E agora, Mano Menezes? Já escolheu seus três cabeças-de-área? Vai prender Daniel na lateral, fixo, inútil? Ainda pensa em Ronaldinho Gaúcho como ‘solução'? Ora, me deixe!
É hora de reformular conceitos, repensar desde a base, retomar os fundamentos do jogo: dois toques, zagueiros leves que saibam sair jogando, meio campo que apóie, que penetre e chute, que passe bem a bola e marque em bloco, atacantes que joguem pelas laterais feito ponteiros, driblando, passando, sem essa de cruzamentos à toa, atacantes que tenham mobilidade, troquem de posição sempre, se mexam, voltem para retomar a bola perdida; que tenhamos um time compacto, solidário, com fome de bola, e pratiquemos o passe, a posse da bola como beabá, naturalmente, com inteligência ... Queremos o drible, mas em função do gol, sempre. Sem firulas, sem rebolados, com objetividade!
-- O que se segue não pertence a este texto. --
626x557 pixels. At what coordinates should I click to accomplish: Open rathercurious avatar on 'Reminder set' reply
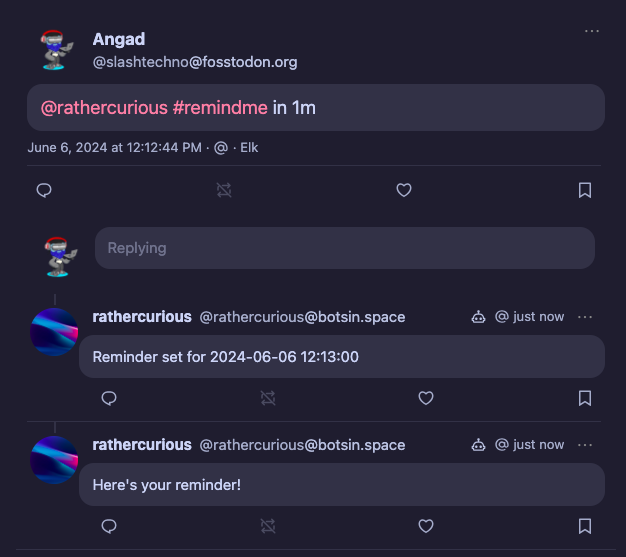pos(54,332)
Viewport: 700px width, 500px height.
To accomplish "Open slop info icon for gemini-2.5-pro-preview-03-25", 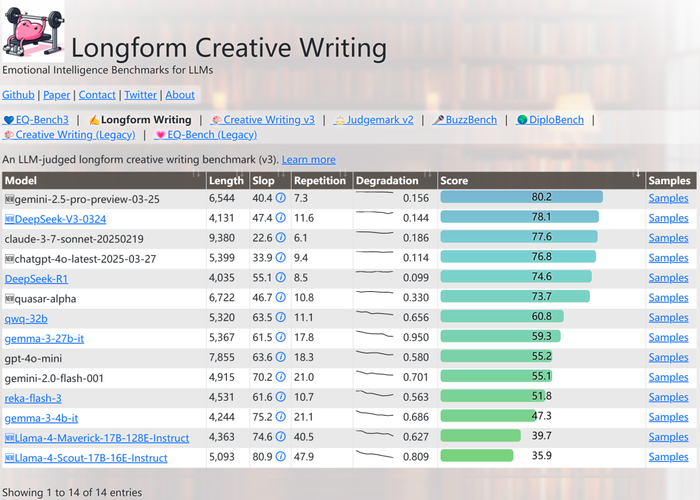I will tap(280, 198).
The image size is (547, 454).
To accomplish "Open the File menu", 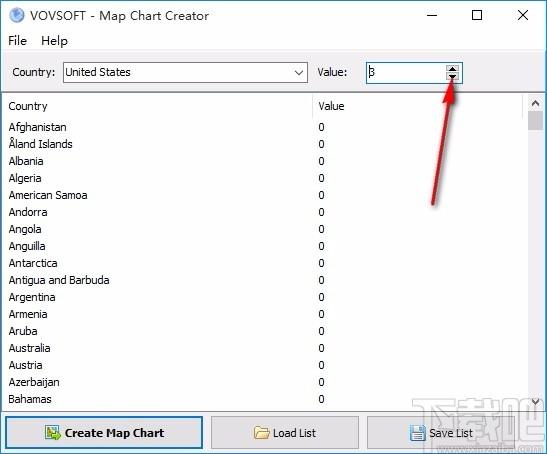I will click(x=17, y=41).
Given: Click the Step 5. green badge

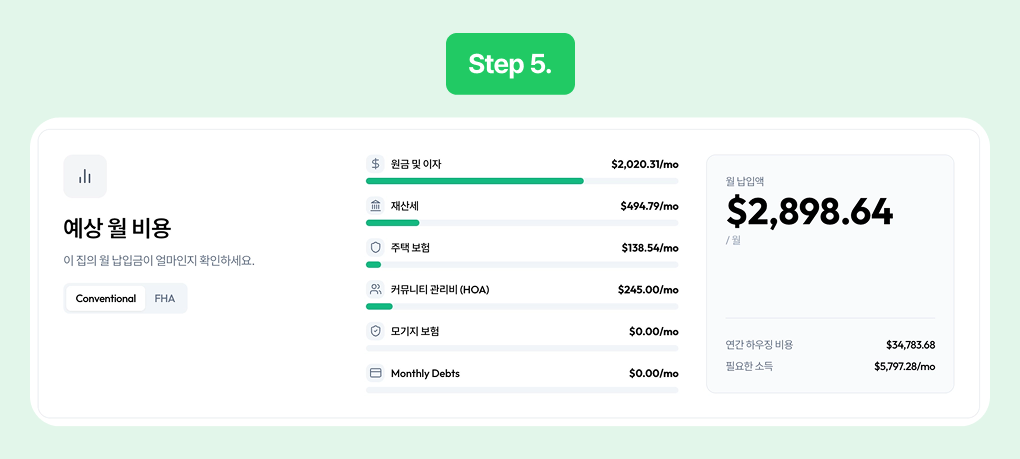Looking at the screenshot, I should (510, 64).
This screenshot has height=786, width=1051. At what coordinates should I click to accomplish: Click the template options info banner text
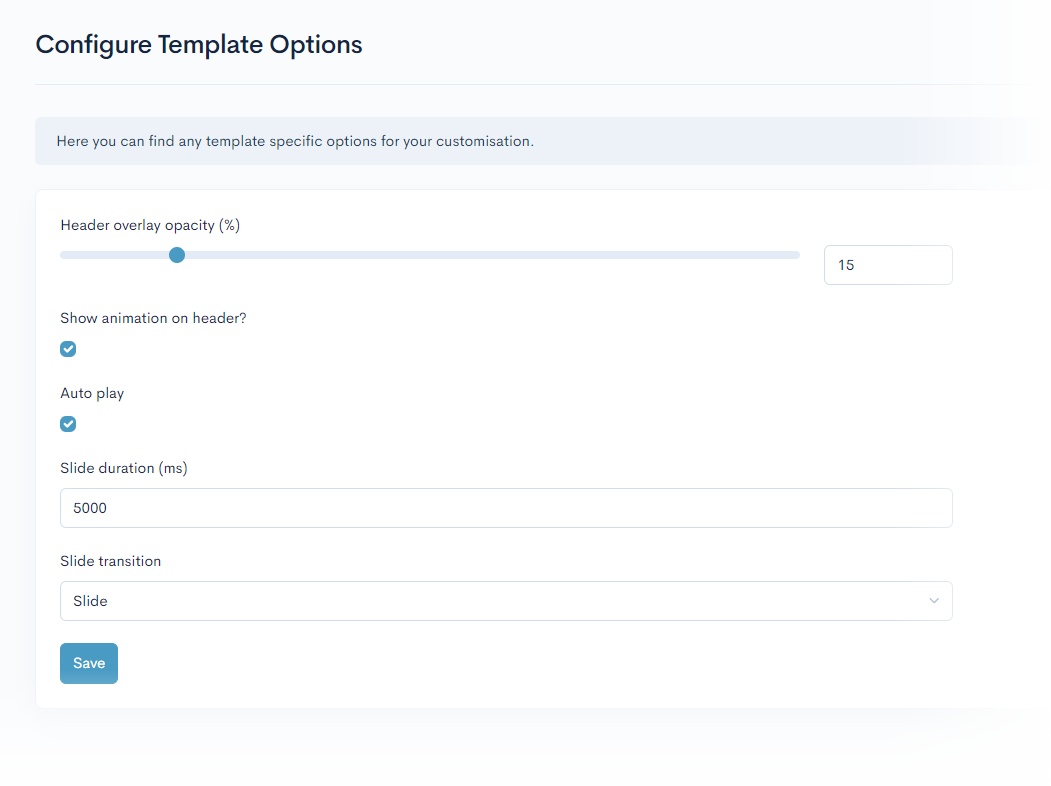[295, 141]
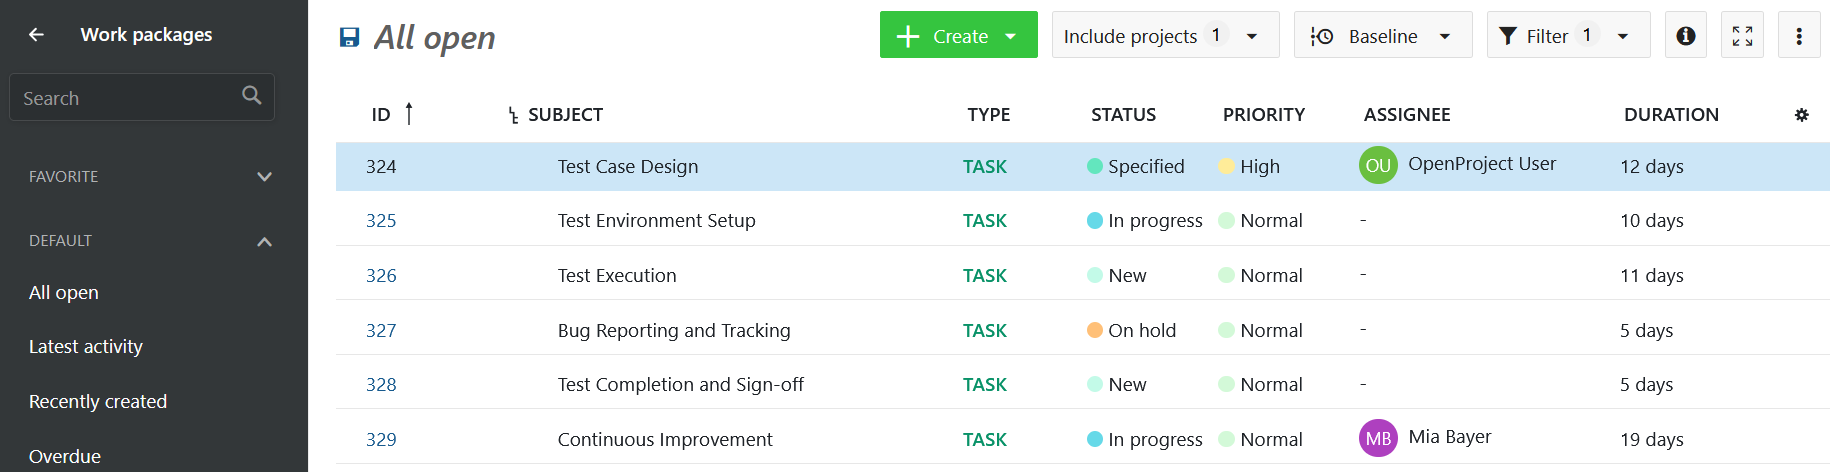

Ou seja: É hora de retomar a nossa vocação, jogar à brasileira. Rever Zizinho, Pelé, Zito, Gerson, Tostão, Falcão, Bebeto ... Voltar a ter gosto de jogar bonito e de vencer... Futebol é um jogo coletivo e só é possível jogar quando se tem a bola. Vamos reaprender a brigar pela bola, retomar a pelota ainda no campo adversário, mais perto da área inimiga, mais próximo do gol ... como ensinava o mestre Evaristo de Macêdo:
‘Quem tem medo de perder não ganha!'
Será que ainda dá tempo de retomar o caminho ... ou vamos passar um vexame nacional (bem maior do que em 1950) em 2014? O fiasco do Santos nos abriu os olhos.